Jeremy Huddleston jeremyhu at apple.com
Thu Oct 1 01:36:39 PDT 2009


On Sep 30, 2009, at 19:43, Peter Hutterer wrote:

>>> Development model: xserver master will be closed to general  
>>> commits; it
>>> will be owned by the RM, or one of their delegates.  Again, DO NOT
>>> COMMIT DIRECTLY TO XSERVER MASTER.  Everyone should have their own
>>> xserver trees, and/or one per subsystem (I'll have xserver-xkb and  
>>> an
>>> input tree, I guess Peter will have an input tree, there should be  
>>> an
>>> EXA tree, etc, etc).
>
> Question: tree on people.fdo or branch on the main repo?
> branches on the main repo have the advantage of the commit list which
> provides some chance for patch review.

If we go for a separate tree, would someone be kind enough to explain  
how to set that up and best practices for merging changes from master  
on the main repo into our own tree (when to merge, when to rebase)?  I  
got the sh*t knocked out of me figuring out git the first time, and  
I've had the pleasure of not having to deal with multiple repos yet.   
Plus, I've heard conflicting suggestions on when to rebase and when to  
merge.  From what I see, merge is correct for anything in the wild,  
but rebase makes your patchset cleaner... so should we be rebaseing  
our trees against master or merging?

And in general, how will this affect other DDXs like XQuartz?   
Assuming we go for branches rather than separate trees (which I vote  
for mainly because of my own ignorance of the other solution), should  
I just have a "master-apple" branch in the same way I have "-apple"  
branches for the other god-knows-how-many branches I need to maintain  
at the moment?  If that's the case, then I suspect nothing much will  
change on my end except to send periodic requests to merge master- 
apple into master.

>>> When you want to push something to master, either
>>> send patches to the list, or send a pull request for your tree.

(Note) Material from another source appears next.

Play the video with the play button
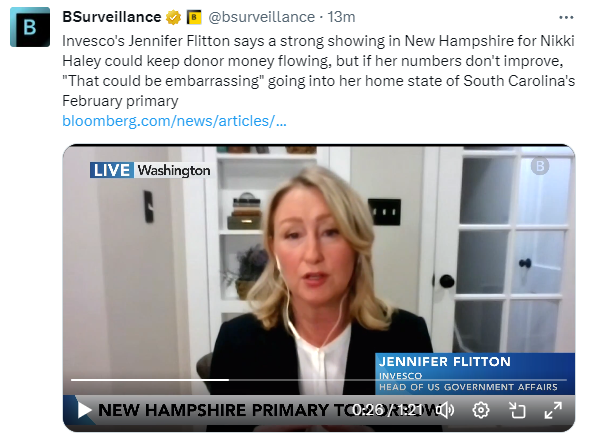Screen dimensions: 590x435 [x=84, y=410]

I'm going to assume that the testing procedure I already use for  
XQuartz (pushing builds to my users) is sufficient for things in hw/ 
xquartz and miext/rootless since I doubt anybody else on the main xorg- 
devel list is going to care enough about those leaves.

As for the rest of the world, I like this very much because it will  
give me a chance to test changes against xquartz and send fixes to the  
source repo before they get merged.  This will certainly help with  
bisection of master to find issues (less dead zones).